-- Opening Marker --
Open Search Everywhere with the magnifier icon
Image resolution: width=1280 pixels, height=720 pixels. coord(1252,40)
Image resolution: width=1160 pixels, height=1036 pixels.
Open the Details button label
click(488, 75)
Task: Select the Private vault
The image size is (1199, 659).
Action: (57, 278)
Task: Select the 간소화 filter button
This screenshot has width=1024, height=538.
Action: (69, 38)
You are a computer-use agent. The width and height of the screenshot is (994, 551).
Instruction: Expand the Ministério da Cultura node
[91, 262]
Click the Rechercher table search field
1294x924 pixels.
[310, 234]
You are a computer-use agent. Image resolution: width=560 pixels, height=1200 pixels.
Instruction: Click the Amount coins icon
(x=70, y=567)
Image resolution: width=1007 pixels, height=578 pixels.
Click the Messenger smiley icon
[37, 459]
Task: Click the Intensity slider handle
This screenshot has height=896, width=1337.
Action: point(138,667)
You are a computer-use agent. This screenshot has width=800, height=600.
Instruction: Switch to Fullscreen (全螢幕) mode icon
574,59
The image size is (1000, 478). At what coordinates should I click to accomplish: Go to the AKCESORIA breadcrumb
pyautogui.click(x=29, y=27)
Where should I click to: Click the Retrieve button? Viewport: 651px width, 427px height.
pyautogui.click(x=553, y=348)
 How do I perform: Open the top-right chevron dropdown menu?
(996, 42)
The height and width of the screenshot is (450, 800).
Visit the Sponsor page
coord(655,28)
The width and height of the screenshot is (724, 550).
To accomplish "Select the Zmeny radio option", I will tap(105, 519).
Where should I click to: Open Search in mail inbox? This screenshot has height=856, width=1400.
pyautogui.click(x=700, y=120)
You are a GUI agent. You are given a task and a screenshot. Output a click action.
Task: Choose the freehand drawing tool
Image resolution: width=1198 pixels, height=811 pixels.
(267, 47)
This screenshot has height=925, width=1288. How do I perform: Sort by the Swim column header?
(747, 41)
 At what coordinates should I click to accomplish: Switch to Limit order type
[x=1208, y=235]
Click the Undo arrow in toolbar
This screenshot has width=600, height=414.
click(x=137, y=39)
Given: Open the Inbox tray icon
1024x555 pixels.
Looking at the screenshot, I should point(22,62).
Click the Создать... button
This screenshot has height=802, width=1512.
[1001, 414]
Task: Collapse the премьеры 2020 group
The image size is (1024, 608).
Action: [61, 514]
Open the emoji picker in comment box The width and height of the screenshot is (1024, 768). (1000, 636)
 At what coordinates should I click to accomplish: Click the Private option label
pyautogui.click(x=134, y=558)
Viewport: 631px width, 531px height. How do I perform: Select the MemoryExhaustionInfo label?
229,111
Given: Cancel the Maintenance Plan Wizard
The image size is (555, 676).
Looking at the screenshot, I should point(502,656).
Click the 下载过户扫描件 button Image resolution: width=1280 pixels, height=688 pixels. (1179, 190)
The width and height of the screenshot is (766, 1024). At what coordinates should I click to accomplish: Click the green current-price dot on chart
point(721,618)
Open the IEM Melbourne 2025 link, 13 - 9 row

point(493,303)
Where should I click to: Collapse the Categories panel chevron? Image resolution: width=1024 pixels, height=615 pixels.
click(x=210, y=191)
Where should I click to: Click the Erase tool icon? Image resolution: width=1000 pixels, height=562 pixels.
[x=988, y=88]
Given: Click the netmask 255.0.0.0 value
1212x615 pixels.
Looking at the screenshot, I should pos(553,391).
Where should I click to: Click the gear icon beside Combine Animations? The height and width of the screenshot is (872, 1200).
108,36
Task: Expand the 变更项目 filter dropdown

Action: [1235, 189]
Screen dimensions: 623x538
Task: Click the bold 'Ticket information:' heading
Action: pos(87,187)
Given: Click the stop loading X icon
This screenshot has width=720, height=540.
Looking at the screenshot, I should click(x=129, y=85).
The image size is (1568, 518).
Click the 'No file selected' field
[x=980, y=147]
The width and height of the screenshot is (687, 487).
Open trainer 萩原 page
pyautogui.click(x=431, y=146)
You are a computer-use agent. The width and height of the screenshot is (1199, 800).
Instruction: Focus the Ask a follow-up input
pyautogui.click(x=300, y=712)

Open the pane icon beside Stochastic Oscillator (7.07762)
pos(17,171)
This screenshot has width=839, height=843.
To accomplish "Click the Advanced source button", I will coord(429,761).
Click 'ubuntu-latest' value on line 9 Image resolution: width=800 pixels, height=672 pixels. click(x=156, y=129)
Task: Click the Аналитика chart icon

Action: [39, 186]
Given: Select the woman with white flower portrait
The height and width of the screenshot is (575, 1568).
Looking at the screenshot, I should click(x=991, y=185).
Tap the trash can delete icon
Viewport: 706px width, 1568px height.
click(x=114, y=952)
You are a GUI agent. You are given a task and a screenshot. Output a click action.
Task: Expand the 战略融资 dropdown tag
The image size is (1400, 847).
-- Closing Marker --
**EXERCISE DESCRIPTION**
A complete, exact transcription of the data above is required.

**ANSWER SPACE**
Open Search Everywhere with the magnifier icon
Image resolution: width=1280 pixels, height=720 pixels. coord(1252,40)
Image resolution: width=1160 pixels, height=1036 pixels.
Open the Details button label
click(488, 75)
Task: Select the Private vault
The image size is (1199, 659).
Action: (57, 278)
Task: Select the 간소화 filter button
This screenshot has width=1024, height=538.
Action: (69, 38)
You are a computer-use agent. The width and height of the screenshot is (994, 551).
Instruction: Expand the Ministério da Cultura node
[91, 262]
Click the Rechercher table search field
1294x924 pixels.
[310, 234]
You are a computer-use agent. Image resolution: width=560 pixels, height=1200 pixels.
Instruction: Click the Amount coins icon
(x=70, y=567)
Image resolution: width=1007 pixels, height=578 pixels.
Click the Messenger smiley icon
[37, 459]
Task: Click the Intensity slider handle
This screenshot has height=896, width=1337.
Action: point(138,667)
You are a computer-use agent. This screenshot has width=800, height=600.
Instruction: Switch to Fullscreen (全螢幕) mode icon
574,59
The image size is (1000, 478). At what coordinates should I click to accomplish: Go to the AKCESORIA breadcrumb
pyautogui.click(x=29, y=27)
Where should I click to: Click the Retrieve button? Viewport: 651px width, 427px height.
pyautogui.click(x=553, y=348)
 How do I perform: Open the top-right chevron dropdown menu?
(996, 42)
The height and width of the screenshot is (450, 800).
Visit the Sponsor page
coord(655,28)
The width and height of the screenshot is (724, 550).
To accomplish "Select the Zmeny radio option", I will tap(105, 519).
Where should I click to: Open Search in mail inbox? This screenshot has height=856, width=1400.
pyautogui.click(x=700, y=120)
You are a GUI agent. You are given a task and a screenshot. Output a click action.
Task: Choose the freehand drawing tool
Image resolution: width=1198 pixels, height=811 pixels.
(267, 47)
This screenshot has height=925, width=1288. How do I perform: Sort by the Swim column header?
(747, 41)
 At what coordinates should I click to accomplish: Switch to Limit order type
[x=1208, y=235]
Click the Undo arrow in toolbar
This screenshot has width=600, height=414.
click(x=137, y=39)
Given: Open the Inbox tray icon
1024x555 pixels.
Looking at the screenshot, I should point(22,62).
Click the Создать... button
This screenshot has height=802, width=1512.
[1001, 414]
Task: Collapse the премьеры 2020 group
The image size is (1024, 608).
Action: [61, 514]
Open the emoji picker in comment box The width and height of the screenshot is (1024, 768). (1000, 636)
 At what coordinates should I click to accomplish: Click the Private option label
pyautogui.click(x=134, y=558)
Viewport: 631px width, 531px height. How do I perform: Select the MemoryExhaustionInfo label?
229,111
Given: Cancel the Maintenance Plan Wizard
The image size is (555, 676).
Looking at the screenshot, I should point(502,656).
Click the 下载过户扫描件 button Image resolution: width=1280 pixels, height=688 pixels. (1179, 190)
The width and height of the screenshot is (766, 1024). At what coordinates should I click to accomplish: Click the green current-price dot on chart
point(721,618)
Open the IEM Melbourne 2025 link, 13 - 9 row

point(493,303)
Where should I click to: Collapse the Categories panel chevron? Image resolution: width=1024 pixels, height=615 pixels.
click(x=210, y=191)
Where should I click to: Click the Erase tool icon? Image resolution: width=1000 pixels, height=562 pixels.
[x=988, y=88]
Given: Click the netmask 255.0.0.0 value
1212x615 pixels.
Looking at the screenshot, I should pos(553,391).
Where should I click to: Click the gear icon beside Combine Animations? The height and width of the screenshot is (872, 1200).
108,36
Task: Expand the 变更项目 filter dropdown

Action: [1235, 189]
Screen dimensions: 623x538
Task: Click the bold 'Ticket information:' heading
Action: pos(87,187)
Given: Click the stop loading X icon
This screenshot has width=720, height=540.
Looking at the screenshot, I should click(x=129, y=85).
The image size is (1568, 518).
Click the 'No file selected' field
[x=980, y=147]
The width and height of the screenshot is (687, 487).
Open trainer 萩原 page
pyautogui.click(x=431, y=146)
You are a computer-use agent. The width and height of the screenshot is (1199, 800).
Instruction: Focus the Ask a follow-up input
pyautogui.click(x=300, y=712)

Open the pane icon beside Stochastic Oscillator (7.07762)
pos(17,171)
This screenshot has width=839, height=843.
To accomplish "Click the Advanced source button", I will coord(429,761).
Click 'ubuntu-latest' value on line 9 Image resolution: width=800 pixels, height=672 pixels. click(x=156, y=129)
Task: Click the Аналитика chart icon

Action: [39, 186]
Given: Select the woman with white flower portrait
The height and width of the screenshot is (575, 1568).
Looking at the screenshot, I should click(x=991, y=185).
Tap the trash can delete icon
Viewport: 706px width, 1568px height.
click(x=114, y=952)
You are a GUI agent. You are given a task and a screenshot. Output a click action.
Task: Expand the 战略融资 dropdown tag
The image size is (1400, 847).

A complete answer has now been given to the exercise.